_TEXT PROVIDED_
But in some cases in some places customs were given preference over law, as they were, without modifying as in the case of Abdul Hussein v Bibi Sona Dero. In this the plaintiff claimed a property on the basis of the custom that in their family women were denied from inheritance if married, the judges were convinced that the custom prevalent and gave the judgment which preferred custom to the Islam law of inheritance. But here they gave so in because the custom proved to be prevalent in the family for a long time.

In another case regarding family customs, similar to the above mentioned case, customs were given preference to the law. It was in the case of Parandhamayya v Navaratna Sikhmani.There was a custom in the Kamma community of Andra Pradesh in India illatom . In this type of custom the son-in-law was allowed a share of property and was affiliated in a family. It was held by the court that the custom was well established in the community as it was being practiced for 40 years and thus would be preferred to the Islamic laws of inheritance.

Marriage
Marriage customs were different in various different areas and they were quite prevalent during the ancient times. They might differ even from village to village, according to the circumstances some ceremonies might be shortened or some events might be more emphasized. The customs however in this case have greatly influenced the religious law (hukum).

The Muslim Marriage comprises of two parts: Nikah (the marriage contract) and the other are the marriage ceremonies ( adat or customs). The ceremonies are generally performed after the nikah. In the Nikah the offer is made by the wife’s wali and is accepted by the groom. The sadaaq or the mehr is offered by the groom to the wife’s wali. This is one of the important features in Islamic marriages. They have been known to be in practice from the pre-historic times in places like Egypt, Rome etc. the documentary evidence of the Greek papyri from Byzantine Egypt attests to the growing importance of gifts coming from the groom. Sometimes in marriages there were also transfer of property in the bride’s name. The saddaq was divided into a advance and deferred part. This deferred part would be paid generally during divorce or death of husband to guarantee their economic security. . Wives also could use the deferred saddaq as a deterrent against a variety of unilateral actions by their husbands, such as uni-lateral divorce or the taking of multiple wives. As a result, the mut'a, a compensation gift paid to divorcees by their ex-husbands, became obsolete. The mut'a seems to have been an obligatory alimony payment during the first century of Islamic rule, but was later supplanted by the deferred portion of the saddaq.

_PROBLEM TO WORK ON_
State whether each statement agrees with the text on customs and Islamic law, answering yes or no and quoting the words of the text that decide it. 1. In Parandhamayya v Navaratna Sikhmani, the custom was found to have been practiced for 40 years. 2. In the Nikah, the groom makes the offer and the wife's wali accepts it. 3. The mut'a was later replaced by the deferred portion of the saddaq.

_DATA_
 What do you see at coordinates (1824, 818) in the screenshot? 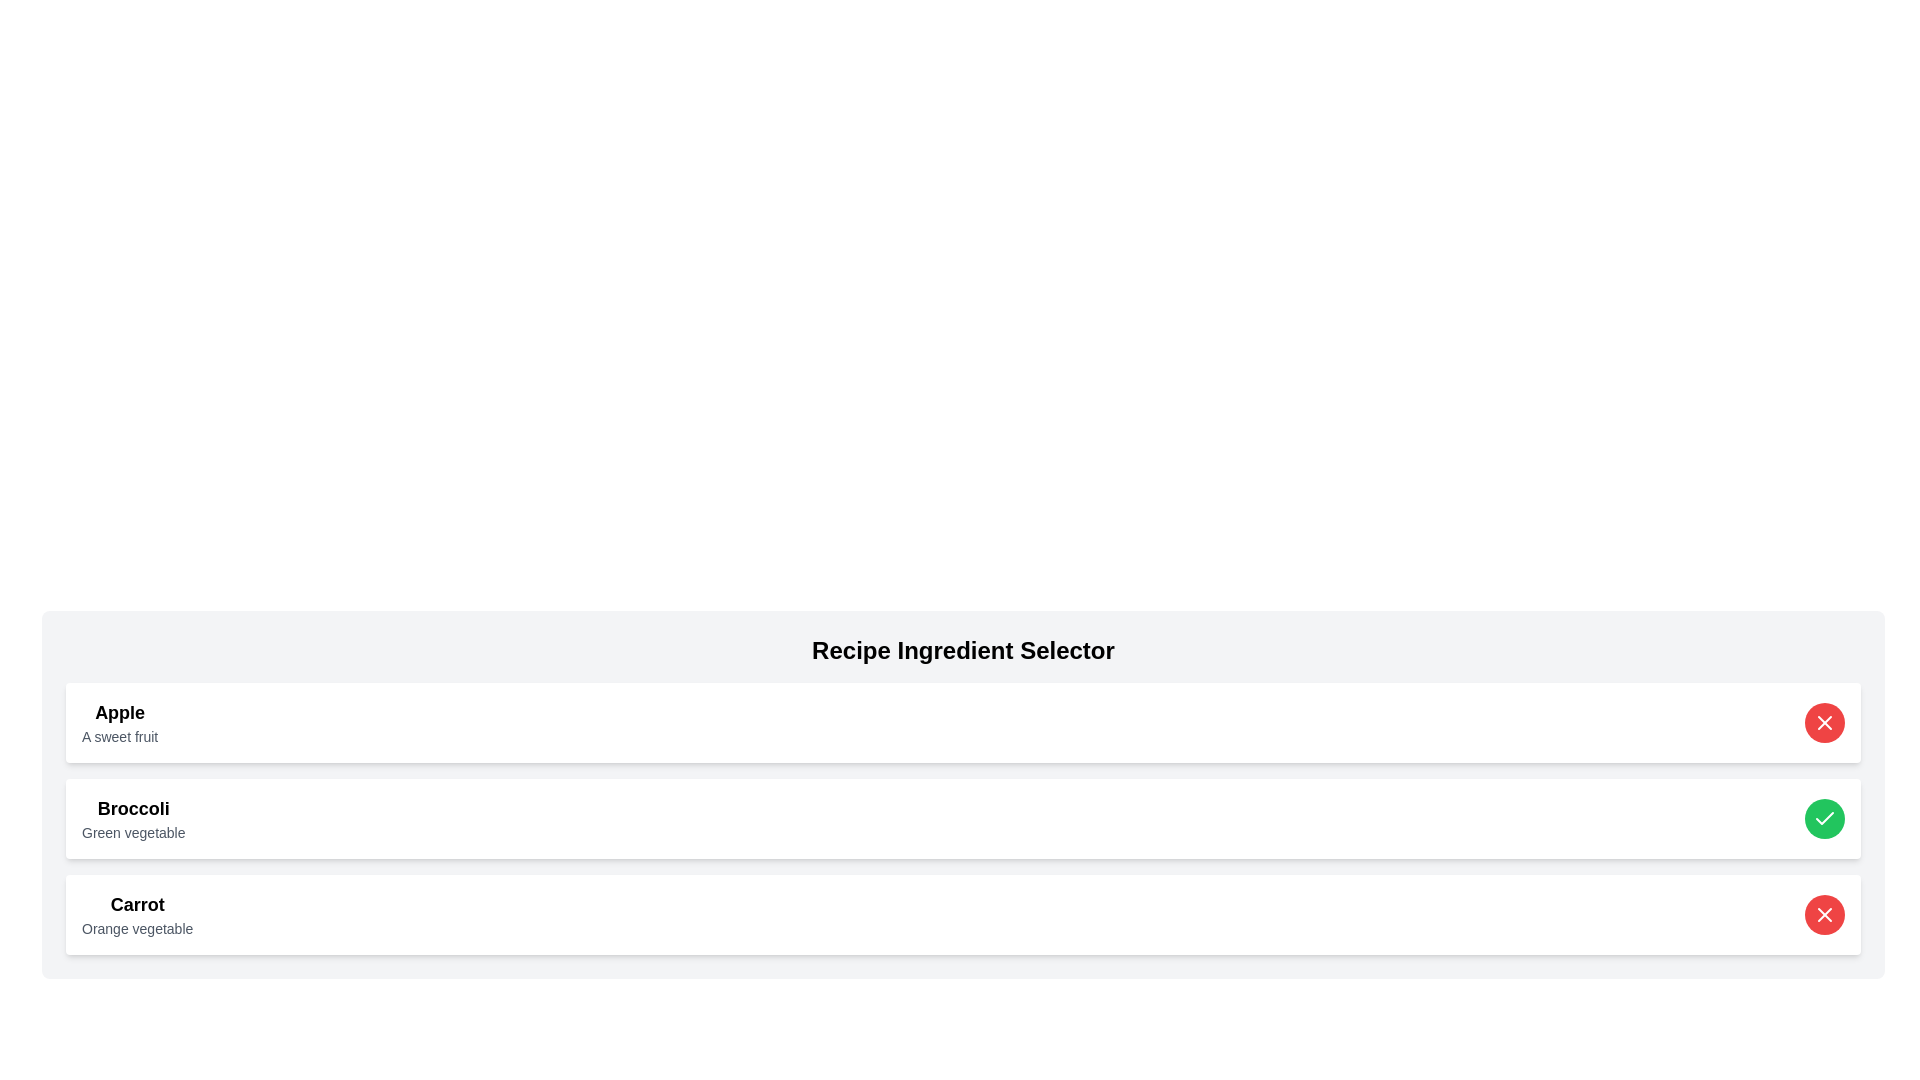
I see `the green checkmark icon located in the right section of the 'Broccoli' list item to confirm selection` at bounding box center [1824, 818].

_RESPONSE_
1. Yes: "as it was being practiced for 40 years"
2. No: "In the Nikah the offer is made by the wife’s wali and is accepted by the groom."
3. Yes: "was later supplanted by the deferred portion of the saddaq"